Sofern kein schriftlicher Arbeitsvertrag vorliegt, ist dem/der (befristet beschäftigten) Praktikanten/in wie jedem/jeder anderen Arbeitnehmer/in unverzüglich nach dem Beginn des Arbeitsverhältnisses eine schriftliche Aufzeichnung über die wesentlichen Rechte und Pflichten aus dem Arbeitsvertrag (Dienstzettel) auszuhändigen (§ 2 AVRAG). Auch freien Dienstnehmer/inne/n ist ein solcher Dienstzettel auszuhän-digen, sofern kein schriftlicher freier Dienstvertrag vorliegt (§ 1164a ABGB).

 

 

Antwort zu Punkt 2d der Anfrage:

 

Liegt tatsächlich ein Arbeitverhältnis vor, so hat der/die Arbeitnehmer/in Anspruch auf Entgelt, das gerichtlich eingeklagt werden kann. In diesem Zusammenhang ist auch darauf hinzuweisen, dass einige Kollektivverträge Regelungen zur Entlohnung von Ferialpraktikant/inn/en vorsehen.

 

 


Antwort zu Punkt 3 der Anfrage:

 

Die Sozialpartner können jederzeit entsprechende Regelungen in Kollektivverträgen vorsehen. Zu bedenken ist allerdings, dass der Kollektivvertrag ganz grundsätzlich für Arbeitsverhältnisse gilt. Ist nun aber ein Praktikantenverhältnis als Arbeitsverhältnis zu werten, gelten ohnedies die kollektivvertraglichen Regelungen für dieses Vertragsverhältnis, unabhängig davon, wie das Vertragsverhältnis bezeichnet wird. Spezifische Regelungen für "Praktikanten-Arbeitsverhältnisse" könnten im Grunde sogar für die rechtliche Situation dieser Personen kontraproduktiv sein, da sie als Sonderregelungen den Praktikantenstatus "einzementieren" würden. Ziel führend erscheint damit, im Einzelfall zu prüfen, ob ein Arbeitsverhältnis vorliegt oder nicht. Liegt ein solches vor, sind die arbeitsrechtlichen - gesetzlichen und kollektivvertraglichen - Regelungen anzuwenden.

 

 

Antwort zu Punkt 4 der Anfrage:

 

Grundsätzlich ja. Soweit es sich bei den Praktika nicht um Arbeitsverträge, sondern um andere Vertragsformen handelt (wie z.B. freier Dienstvertrag, Werkvertrag als Neue/r Selbstständige/r), kann die Wahl dieses Vertragstypus durchaus im Interesse des/der so Beschäftigten gelegen sein. Für solche Formen der Beschäftigung können sich die Möglichkeiten des Erfahrungsgewinns, des Einstiegs in den Arbeitsmarkt und auch einer vom/von der Beschäftigten sogar gewünschten mangelnden Bindung (Ausprobieren einer Beschäftigung, während man sich gleichzeitig noch nach anderen Möglichkeiten umsieht) ergeben.

 

 

Antwort zu Punkt 5 der Anfrage:

 

Sowohl die Wochenstundenanzahl, als auch die zeitliche Begrenzung von "Pflichtpraktika" richten sich in der Regel nach den Anforderungen der einschlägigen Ausbildungsvorschriften. Nur so kann garantiert werden, dass der jeweilige Ausbildungszweck auch erreicht wird.

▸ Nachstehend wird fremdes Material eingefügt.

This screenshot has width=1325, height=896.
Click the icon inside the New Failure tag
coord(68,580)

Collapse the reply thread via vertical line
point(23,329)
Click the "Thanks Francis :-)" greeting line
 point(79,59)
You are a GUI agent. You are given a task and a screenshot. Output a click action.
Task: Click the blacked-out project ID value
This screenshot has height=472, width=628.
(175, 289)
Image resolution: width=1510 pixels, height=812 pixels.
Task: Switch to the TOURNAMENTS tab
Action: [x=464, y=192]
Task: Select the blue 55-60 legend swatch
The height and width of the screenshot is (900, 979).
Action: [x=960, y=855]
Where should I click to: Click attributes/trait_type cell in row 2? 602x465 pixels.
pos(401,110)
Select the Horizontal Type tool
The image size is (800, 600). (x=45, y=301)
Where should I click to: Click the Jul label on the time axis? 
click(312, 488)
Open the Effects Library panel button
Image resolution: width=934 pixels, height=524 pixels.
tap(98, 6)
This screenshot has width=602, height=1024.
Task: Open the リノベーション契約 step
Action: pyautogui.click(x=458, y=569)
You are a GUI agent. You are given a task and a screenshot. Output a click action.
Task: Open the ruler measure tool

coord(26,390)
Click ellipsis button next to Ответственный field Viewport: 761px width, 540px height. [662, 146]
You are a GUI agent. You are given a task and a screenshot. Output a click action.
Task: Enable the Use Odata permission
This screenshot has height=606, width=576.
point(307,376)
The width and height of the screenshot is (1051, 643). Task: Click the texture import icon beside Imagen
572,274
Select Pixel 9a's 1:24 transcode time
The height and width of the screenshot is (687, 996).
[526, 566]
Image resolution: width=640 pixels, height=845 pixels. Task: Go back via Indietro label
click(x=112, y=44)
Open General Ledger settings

Es entspricht der Vertragsfreiheit, dass die Dauer von Ferialarbeitsverhältnissen von den Vertragsparteien im Einvernehmen festgelegt wird.

 

Wie bereits erwähnt, bestehen in einigen Kollektivverträgen Regelungen hinsichtlich der Entlohnung von Praktikant/inn/en. Es steht den Kollektivvertragspartnern frei, diese Regelungen flächendeckend vorzusehen.

 

 

Antwort zu Punkt 6 der Anfrage:

 

Es wird auf die Beantwortung der Anfrage Nr. 4855/J durch den Bundesminister für Wissenschaft und Forschung verwiesen.

 

 

Antwort zu den Punkten 7 und 9 der Anfrage:

 

Im Jahr 2005 absolvierten sechs Personen ein Verwaltungspraktikum gem. § 36a VBG mit einer durchschnittlichen Dauer von rund 45 Wochen, neun Personen ein Volontariat mit einer durchschnittlichen Dauer von rund sechs Wochen. Vier Verwaltungspraktikant/inn/en wurden in ein Dienstverhältnis übernommen. Im Jahr 2006 absolvierten drei Personen ein Volontariat mit einer durchschnittlichen Dauer von rund sechs Wochen. Im Jahr 2007 absolvierten acht Personen ein Volontariat mit einer durchschnittlichen Dauer von rund vier Wochen. Verwaltungspraktikant/inn/en wurden gem. § 36b VBG entlohnt. Die Anzahl an Praktikant/inn/en resultiert aus den zur Verfügung stehenden Betreuungsplätzen und Ausbildungsmöglichkeiten in Verbindung mit der jeweils gegebenen Anzahl an Interessent/inn/en.

 

 

Antwort zu Punkt 8 der Anfrage:

 

Von anderen Stellen auferlegte Pflichten, ein Praktikum zu absolvieren, wurden nicht eigens erhoben. Elf der in der Antwort zu Punkt 7 der Anfrage genannten Personen verfügten über einen Universitätsabschluss. Wiederholte Praktika kamen nicht vor.

Antwort zu Punkt 10 der Anfrage:

 

Die Motivation des Ressorts besteht in der Einräumung der Möglichkeit, Interessent/inn/en einen Einblick in das gewünschte Fachgebiet und in die Organisationsstruktur der Verwaltung im Allgemeinen zu gewähren.

 

 

Antwort zu Punkt 11 der Anfrage:

 

Das Vorhaben der Europäischen Kommission einer Initiative für eine europäische Qualitätscharta für Praktika wird grundsätzlich positiv bewertet. Da der konkrete Inhalt - soweit dem Bundesministerium für Wirtschaft und Arbeit bekannt - derzeit noch nicht feststeht, bleibt vorerst der Kommissionsvorschlag abzuwarten.

 

 

Antwort zu Punkt 12 der Anfrage:

 

Praktika, die den arbeitsrechtlichen Standards bzw. den für sie geltenden Regelungen entsprechen, sind zu begrüßen. Es ist wesentlich, frühzeitig Kontakte zwischen Bildungseinrichtungen und Arbeitsmarkt herzustellen und die jungen Menschen mit der Arbeitswelt vertraut zu machen. Praktika, sofern sie mit dem Ausbildungs- oder Studienplan verknüpft sind, sind ein wichtiges Instrument in dieser Hinsicht. Andererseits muss verhindert werden, dass reguläre Stellen mit inadäquat bezahlten jungen Menschen unter dem Titel eines "Praktikums" besetzt werden. Im Übrigen wird auf die Einleitung sowie die Beantwortung der Punkte 1 bis 5 der Anfrage verwiesen.